When the state announces the winners of the medical marijuana licenses later this month, attorney David Marquez believes there will be “38 pissed off companies” ready to duke it out with an establishment that cost them millions of dollars and then left them with nothing to show for it. Earlier this week, Marquez told the Village Voice to spread the word to the losing members of the NY cannabis community: “If you believe you’ve been discriminated against in the licensing process, come see us.”
Indeed, a vicious backlash of angry applicants is possibly only days away from erupting across the state, a swelling of corporate tempers that will undoubtedly result in litigious revenge. All of the companies interested in producing and selling medical marijuana in the state have been forced to open their checkbooks to the tune of obscenity in terms of the amount of cash they have been required to put up, simply for an opportunity to play the game.
In the beginning, interested businesses were told to cough up a $10,000 non-refundable fee just to file an application, and then another $200,000 if deemed worthy to proceed. This in addition to submitting background checks, financial records, and laundry list of other high cost prerequisites to ensure a religious showing of only deep pockets across the board. And, to top it off, the state only gave these companies a month to get their shop in order.
There is speculation that in the days following the state’s unveiling of the winning licenses, a number of politicians, businessmen and pot lobbyists will be found slumped over steering wheels across state with bullets in their heads. That’s just how ferocious the competition has become in regards to this deal – it is a system built to cater only to the wealthy and those with immense political power. Even Assemblyman Richard Gottfried, who sponsored the Compassionate Care Act, says that if the state is unable to support its licensing decision, the accusations and allegations will be myriad.
“If I put $2 million into an application, I don’t want some bullshit letter from the Department of Health and a one-paragraph answer as to why I didn’t get the license,” he said. “If the answer is anything less than extremely detailed, people are going to have questions and want to answer those questions before they walk away licking their wounds saying, ‘Well, I tried.’”

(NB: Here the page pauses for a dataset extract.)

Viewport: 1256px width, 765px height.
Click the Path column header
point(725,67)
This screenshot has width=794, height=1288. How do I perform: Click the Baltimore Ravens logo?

In his defense of the losers, Marquez asserts that he would get to the bottom of why the application was rejected through the use of state’s Freedom of Information statute. He says that although it could be difficult to prove a license was passed over due to an unknown influence or discrimination, it is possible a court could still rule that a company should receive damages – or even a license.
Marquez, who has spent over three decades dealing in foreclosure cases, argues that while he is fully prepared to back the underdog once the shit hits the fan, his primary objective is to do his part to ensure the state’s medical marijuana program is a success.